Tuesday, March 16, 2010

What's Wrong With This Picture?

Crazy Data From NASA Or Bugs In My Programs?

While I'm waiting to hear from NASA, I've started doing a QA check both of my code and the Aqua Satellite AMSU data. The above picture shows an example of some of the things I've come across. The picture shows NASA's AMSU channel 5 data for every day in January, 2008, and January, 2009 through January, 2010 for all 30 footprints (14 months total). The view along the X axis is by footprint, with an average at the end. The data was generated by my AMSUSummary program and displayed in Apple Numbers.

You can see the obvious problems with the data. Channels 17 and 18 are just whacked. Channels 25 through 30 go in the wrong direction, and channels 1 through 6 have too high a value. Compare this to the more standard picture of what such a footprint snapshot should look like, shown below.

What 30 Footprints Should Look Like.

Below is the same data again, this time the X axis represents time.

And here's daily data from December 31st, 2009. This data has been through my QA process and none of the scans for channels 24 or 25 passed QA. The QA checks to make sure none of the data is more than +/- 50% of the expected readings as defined in the literature.

So the question is, is this strange data due to bugs in my code, or is this the way the data actually looks. I've already done QA checks on my code, but for this next week, I'll be going over it again to see where the problem lies.

So for the rest of the week expect QA posts from me. In addition to checking out the code and data, these posts will give good instructions on how to use the programs I've written so far.


  1. Just amazing what some QA can uncover :-)

    It might help to demonstrate the scale of the problem by also showing "the other half of the orange" for the last graph... blank out the good data and just show the data that is more than +/- 50% of the expected readings...

    Keep up the good work... thank you...

  2. Thank you, Malaga.

    And a very good idea about graphing the bad data. Hopefully I can get that up tonight.

  3. "At this point I realized it was hopeless to try and salvage the concept of running a limb validation in the extract."
    This seems to be valid conclusion based upon your results...

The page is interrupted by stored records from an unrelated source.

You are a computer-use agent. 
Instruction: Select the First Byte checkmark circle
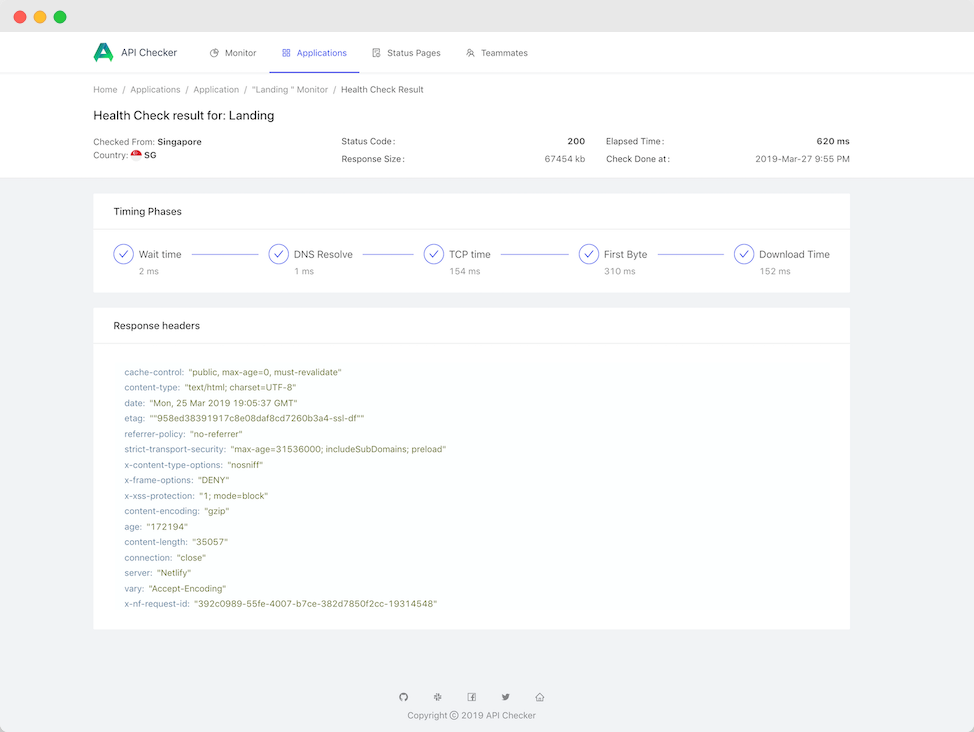(x=589, y=254)
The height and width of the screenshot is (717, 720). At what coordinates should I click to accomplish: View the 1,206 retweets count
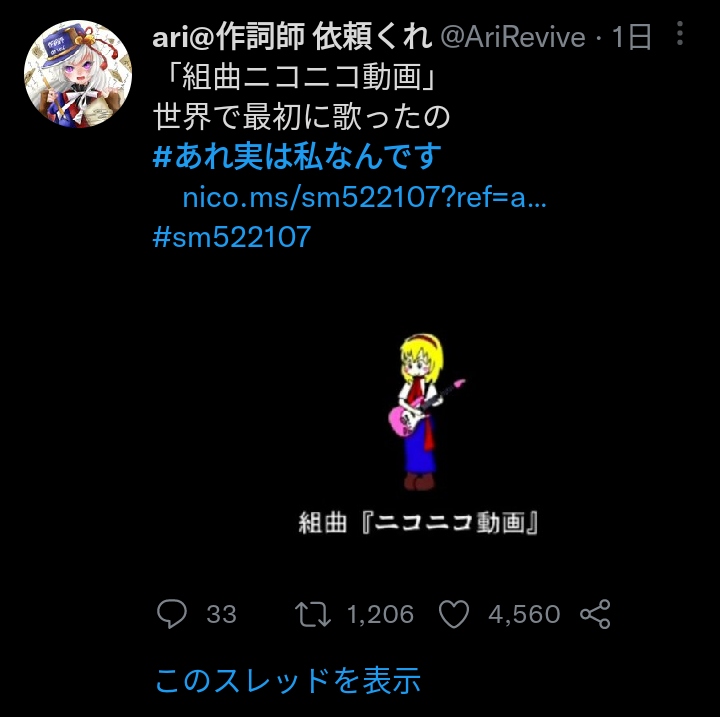380,614
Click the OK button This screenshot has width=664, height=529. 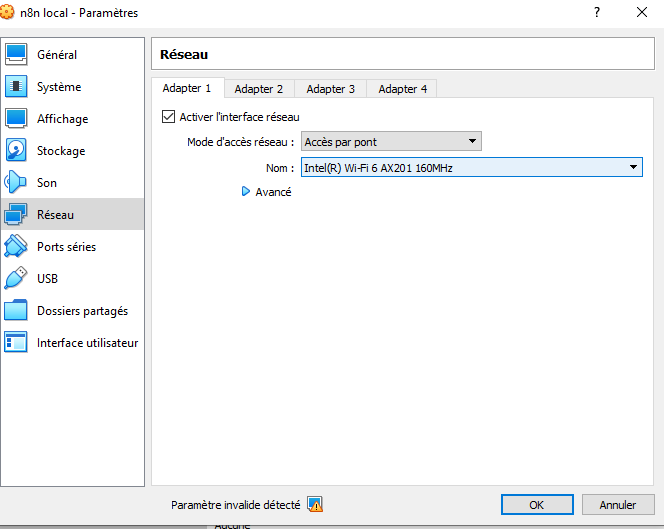click(x=537, y=505)
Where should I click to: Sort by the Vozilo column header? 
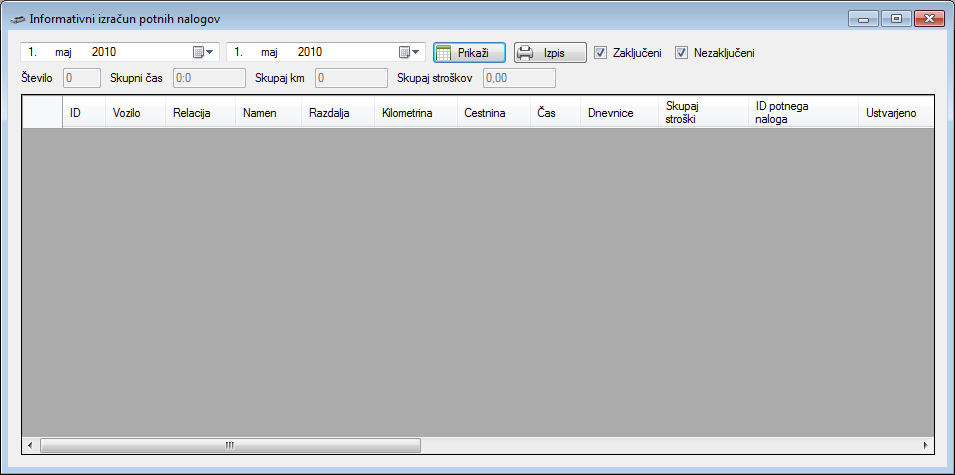click(134, 113)
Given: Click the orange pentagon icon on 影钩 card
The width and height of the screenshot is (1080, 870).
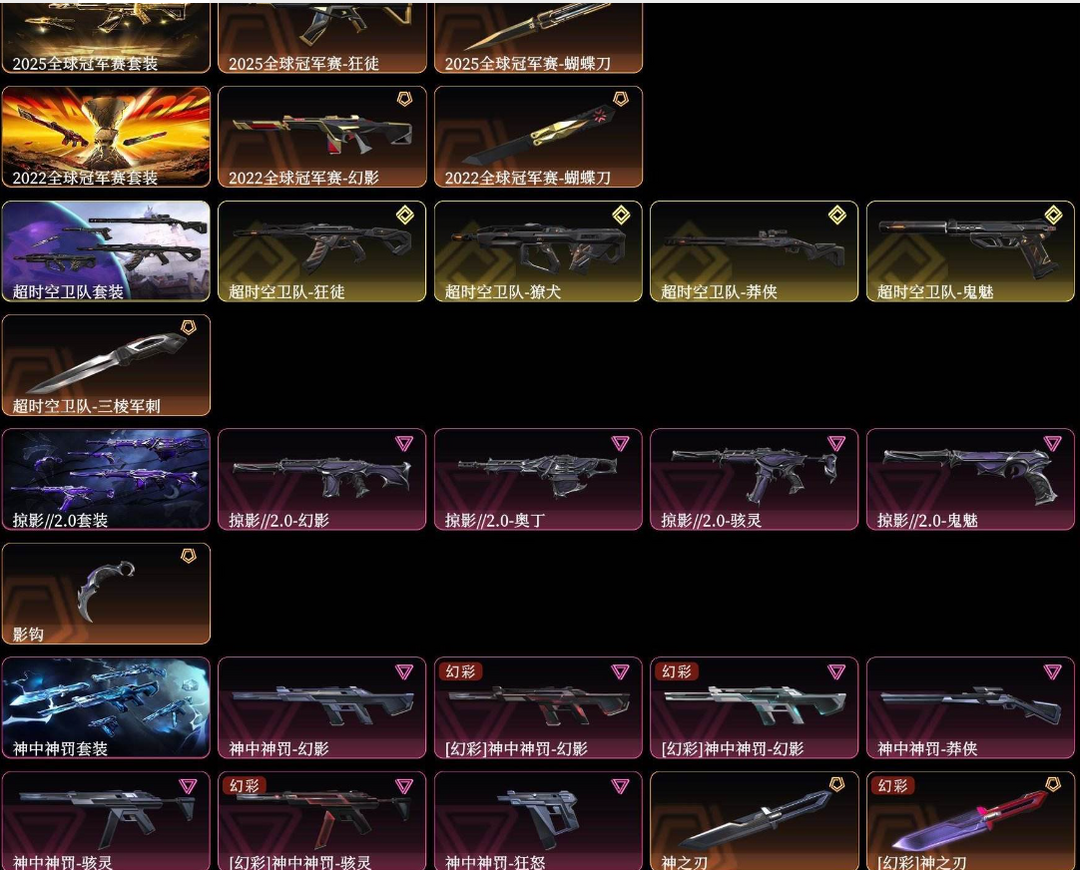Looking at the screenshot, I should point(188,555).
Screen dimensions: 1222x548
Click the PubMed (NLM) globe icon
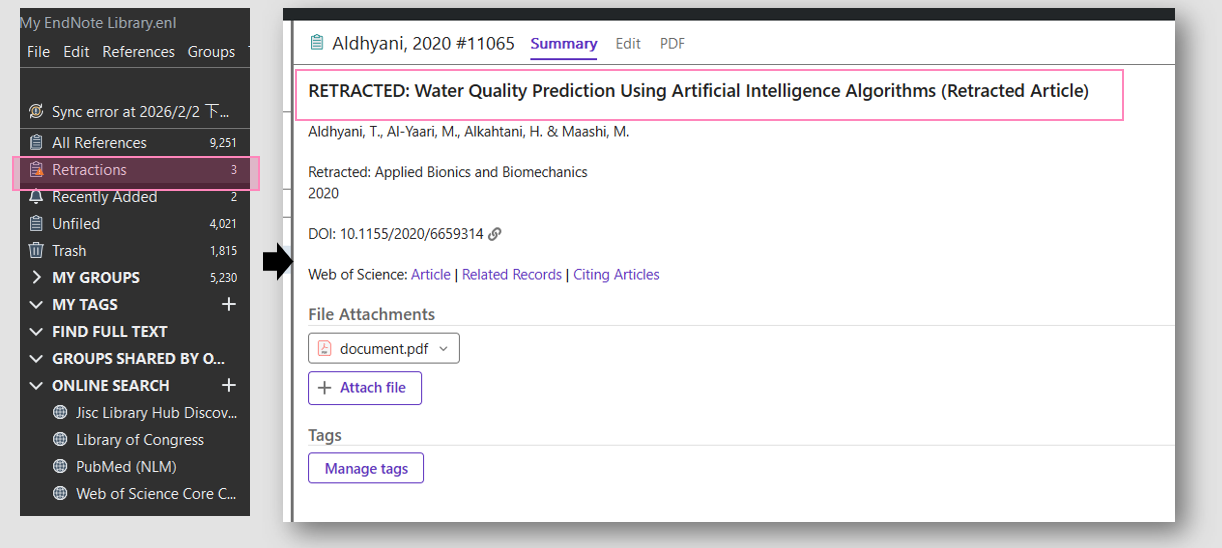[60, 466]
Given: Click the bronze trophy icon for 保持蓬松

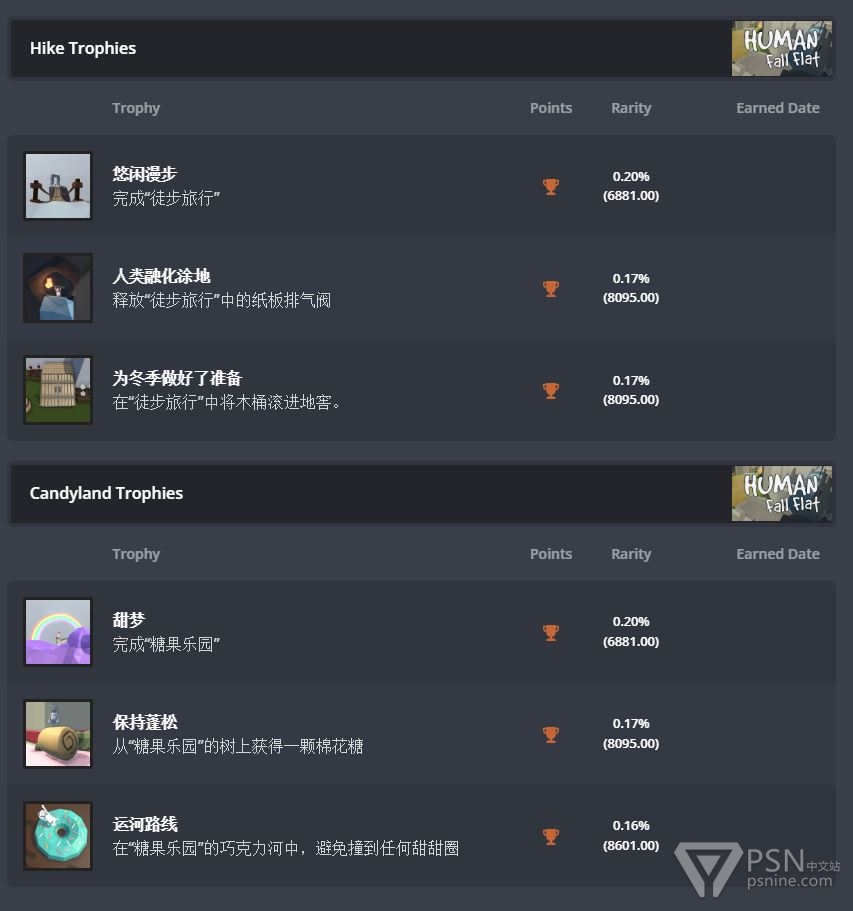Looking at the screenshot, I should [550, 735].
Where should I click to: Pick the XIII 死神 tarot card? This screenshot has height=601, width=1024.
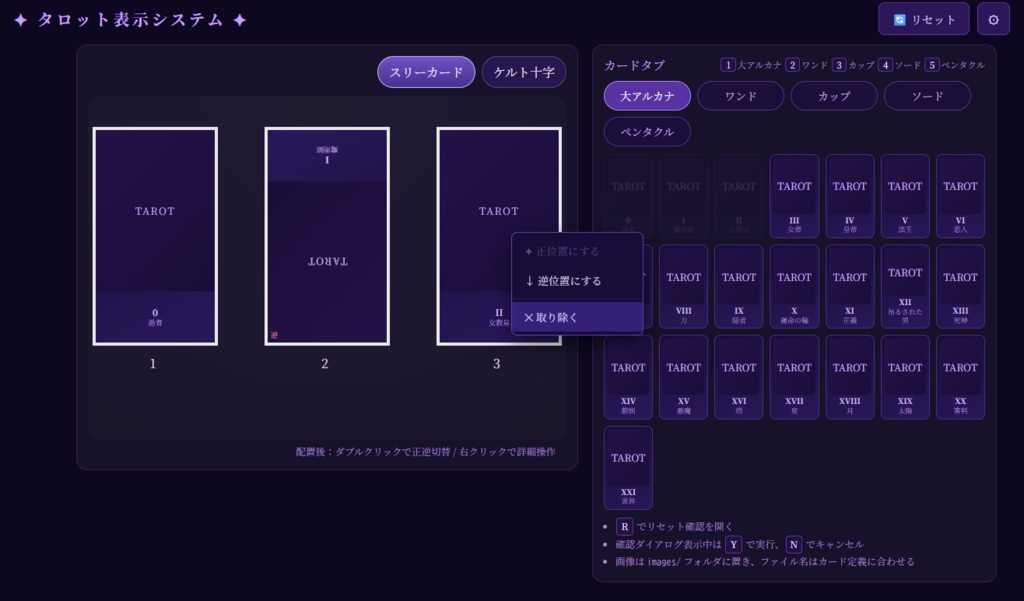(960, 286)
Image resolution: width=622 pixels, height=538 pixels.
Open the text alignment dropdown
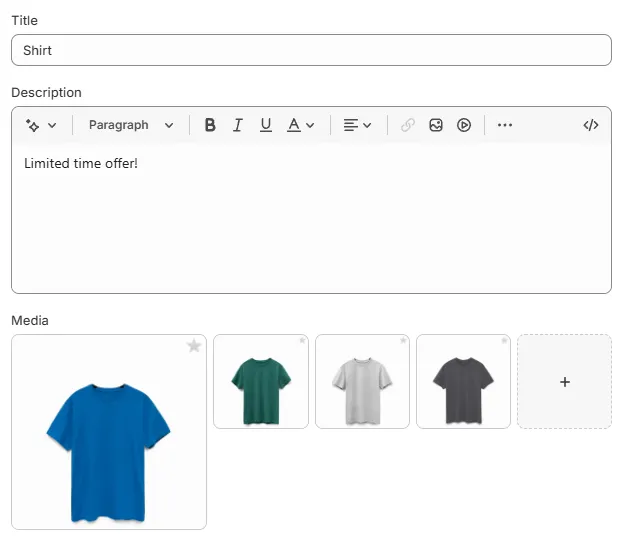[357, 125]
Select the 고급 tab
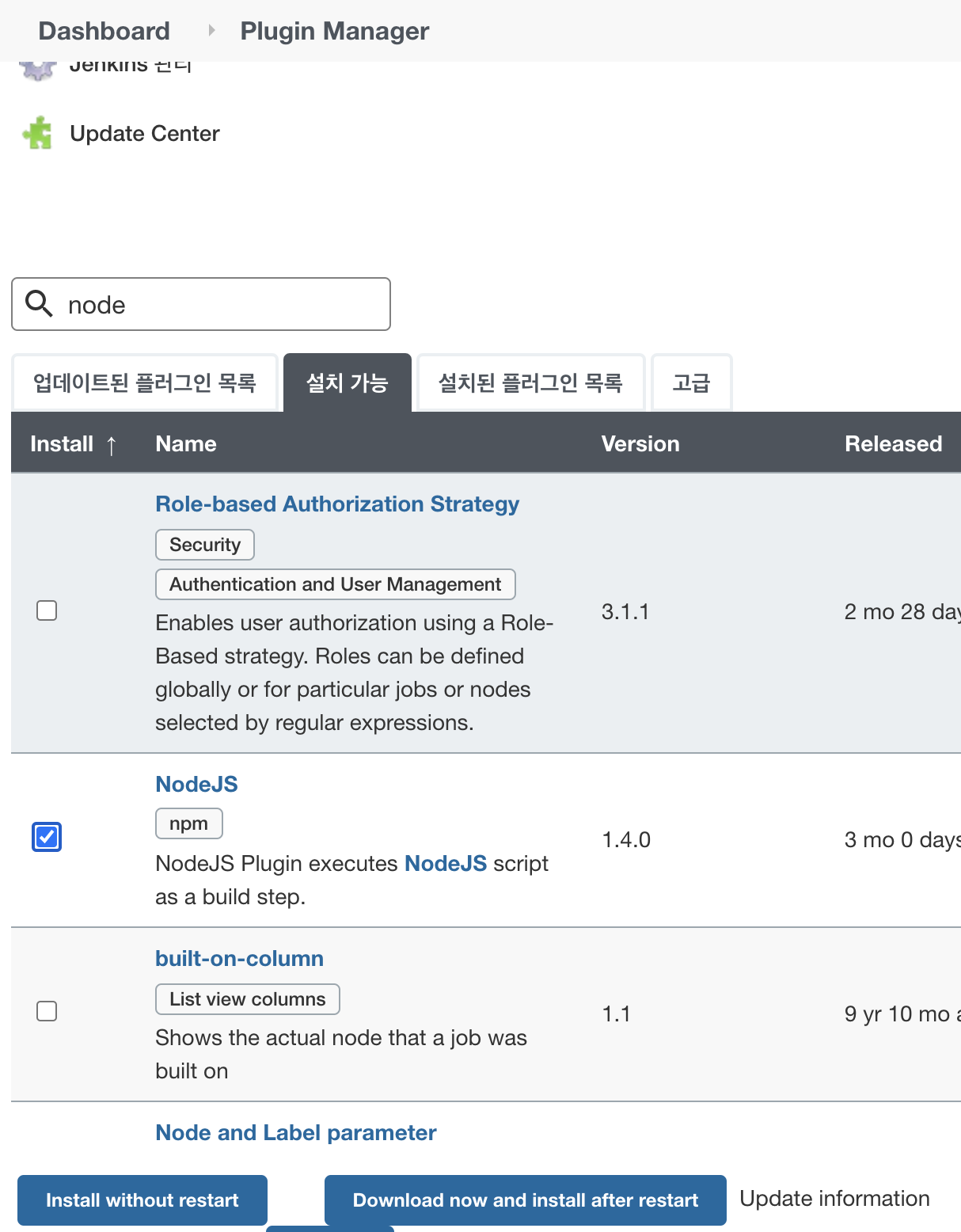 pyautogui.click(x=691, y=383)
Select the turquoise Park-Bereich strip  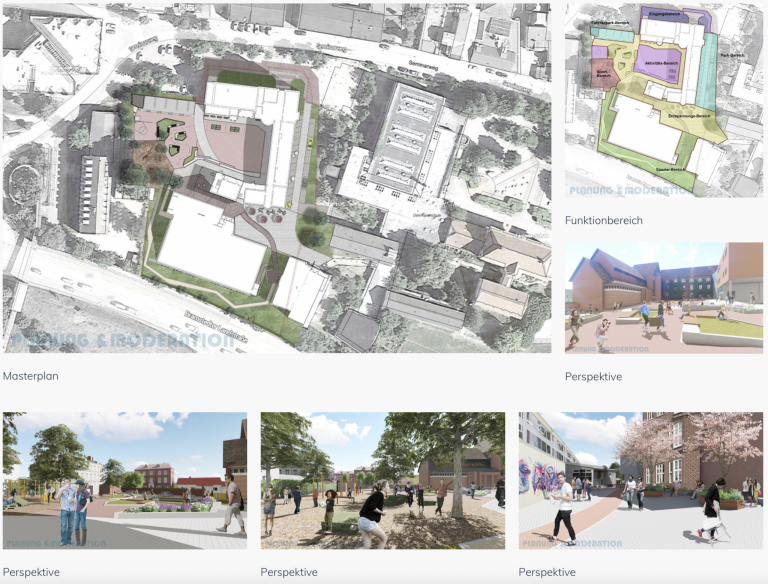(708, 70)
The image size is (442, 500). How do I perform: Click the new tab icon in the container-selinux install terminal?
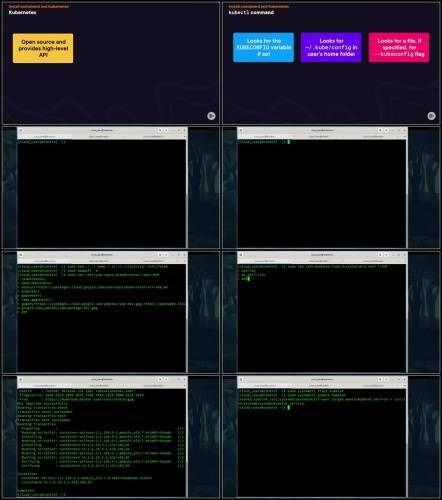point(21,379)
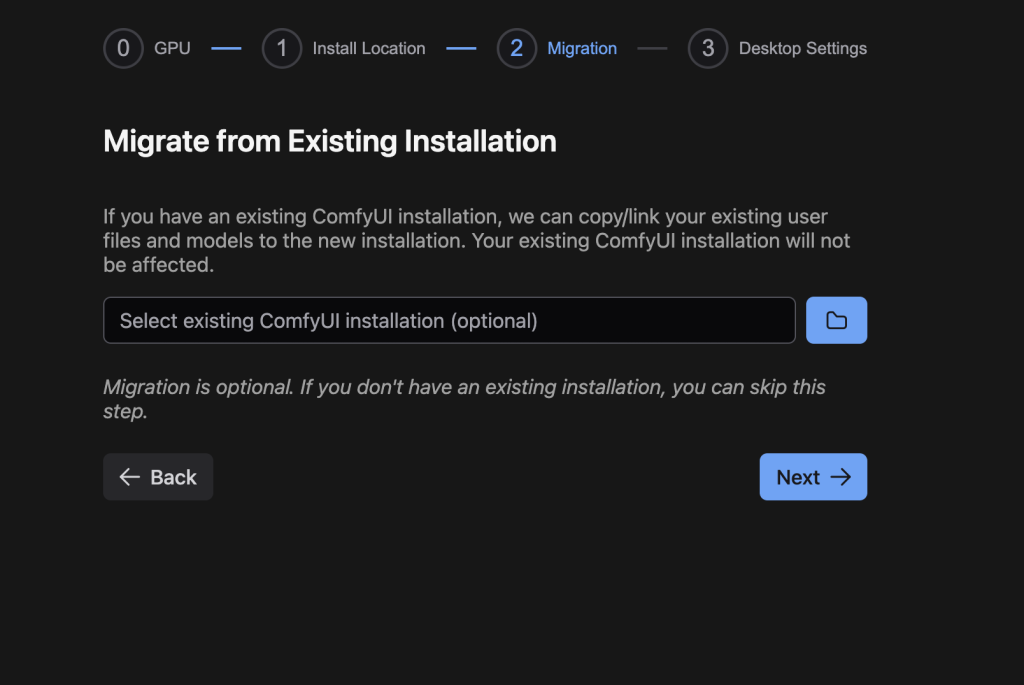The height and width of the screenshot is (685, 1024).
Task: Click the Migrate from Existing Installation heading
Action: 330,141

    But it does leave me wondering:

    What "data" are we really dealing with here?

    But we can't really answer that question at the moment because there are still too many unknowns regarding the data because the jagged footprint profile you have graphed is so very far removed from the ideal "smooth semicircle" we were told to expect.

    1) Does this mean that putting GARBAGE IN will only generate GARBAGE OUT results?

    2) Does this mean that the channel calibrations are wrong and that the data could be "recalibrated" in software to form a "smooth semicircle"?

    3) Does this mean that we have some "bad" sensors that should be ignored?

    4) Does this mean the theory behind the "smooth semicircle" is wrong?

    Therefore, I would be very interested to hear the Magic Java take / perspective on: What "data" are we really dealing with here?

  4. The "Magic Java" take is it's too soon to tell. Much of the strangeness in the graphs may be due to bugs in my code. Even the limb readings being out of range may not be enough to throw off the monthly or even daily averages. We'll have to wait and see.

    The main reason I took out the limb validation is I was concerned that leaving it in would "shape" the data to the expected semi-circle. Any data that didn't agree would get tossed out. That's really not what I want to do.

    So it's gone. But learning the shape of the data after this change will have to wait until I've finished QAing AMSUSummary.